Cinlerin müslümanı, kafiri, salih olanı, olmayanı vardır;
Yüce Allah cinlerin şöyle dediklerini haber vermektedir:
“Gerçekten biz kimimiz salih kimseleriz, kimimiz bundan aşağıdadır. Biz çeşit çeşit yollara ayrılmışız.”
(el-Cin, 72/11)
Beğavî, Meâlimu’t-Tenzîl adlı tefsirinde şunları söylemektedir:
Yüce Allah’ın: “Kimimiz bundan aşağıdadır” buyruğu salihlerden değildir, demektir.
“Biz çeşit çeşit yollara ayrılmışız.” Çeşitli cemaatlere, değişik sınıflara ayrılmışız.
Mücahid dedi ki: Müslümanlar ve kâfirler olarak ayrılmışız demek istemektedirler, diye açıklamıştır.
Farklı hevâ ve mezheplere ayrılmışız, diye de açıklanmıştır.
el-Hasen ve es-Süddi:
Cinler de sizin gibidir. Kimileri kaderiyecidir, kimileri mürcieci, kimisi de rafızidir.
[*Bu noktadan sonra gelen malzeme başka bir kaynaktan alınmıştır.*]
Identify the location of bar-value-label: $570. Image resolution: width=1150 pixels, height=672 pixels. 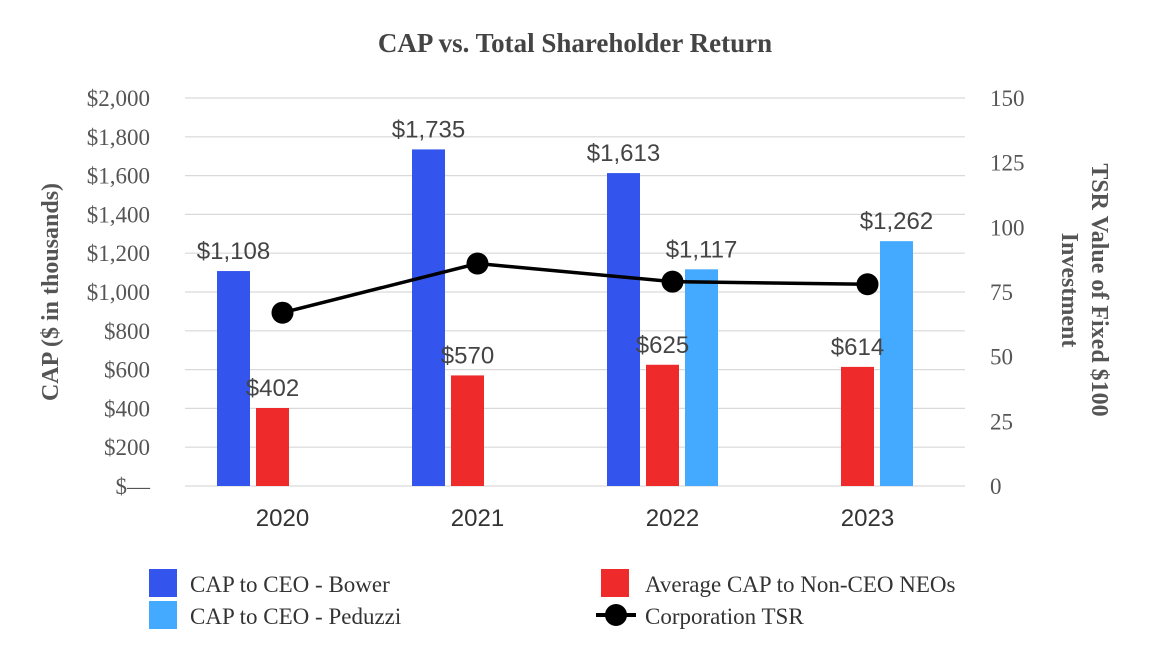
(468, 356).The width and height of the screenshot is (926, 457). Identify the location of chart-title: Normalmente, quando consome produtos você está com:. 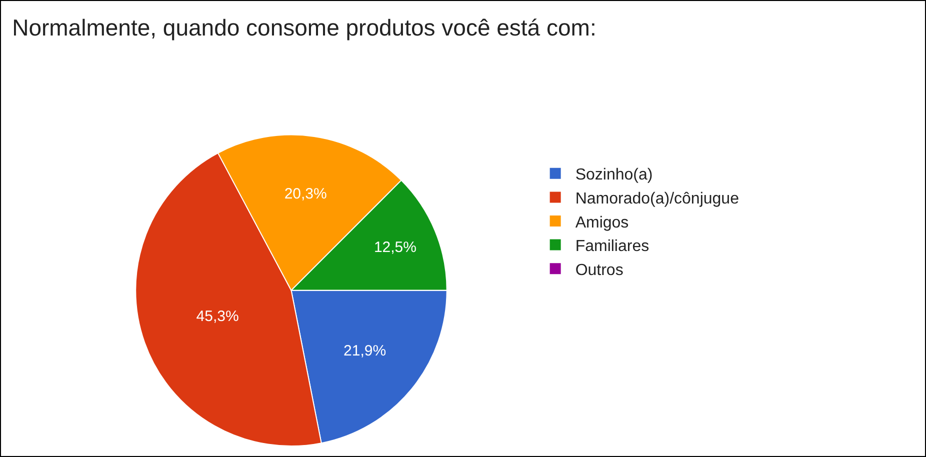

İbn Keysan dedi ki: İnsanların hevâları gibi herbir fırkanın da kendisine göre bir hevâsı bulunan değişik gruplara ayrılmışlardır.
Said b. Cübeyr dedi ki:
Çeşitli renklerdeyiz demektir.
Ebu Ubeyde:
“Çeşitli sınıflar, demektir” diye açıklamıştır.
Yüce Allah aynı şekilde onlardan şöyle dediklerini haber vermektedir:
“Gerçekten kimimiz müslümanlar, kimimiz zalimleriz. Müslüman olmuşlar, işte onlar doğru yolu aramış olanlardır. Zalim olanlara gelince onlar cehenneme odundurlar.”
(el-Cin, 72/14-15)
“Zalim olanlar” kâfir olanlardır. Cinler arasında samimi müslümanların varlığına tanıklık eden buyruklardan birisi de yüce Allah’ın şu buyruğudur:
“Hatırla ki, cinlerden bir grubu Kur’ân’ı dinlesinler diye sana yöneltmiş idik. Onun huzuruna geldiklerinde: ‘Susup dinleyin’ dediler. (Okunması) bitirilince de kavimlerine uyarıcılar olarak döndüler. Dediler ki: ‘Ey kavmimiz, biz Musa’dan sonra indirilmiş olup, kendinden öncekileri doğrulayan, hakka ve dosdoğru yola ileten bir kitap dinledik. Ey kavmimiz! Allah’ın davetçisinin çağrısını kabul edin ve ona iman edin, ta ki Allah günahlarınızdan bir kısmını bağışlasın ve sizi acıklı bir azaptan kurtarsın. Kim Allah’ın davetçisinin çağrısını kabul etmezse o yeryüzünde (Allah’ı) âciz bırakıcı değildir. Onun ondan başka dost ve yardımcıları da olmaz. İşte onlar apaçık bir sapıklık içindedirler.'”
(el-Ahkaf, 45/29-32)
Müslüman cinlerin güzel amelleri, iyi fiilleri vardır.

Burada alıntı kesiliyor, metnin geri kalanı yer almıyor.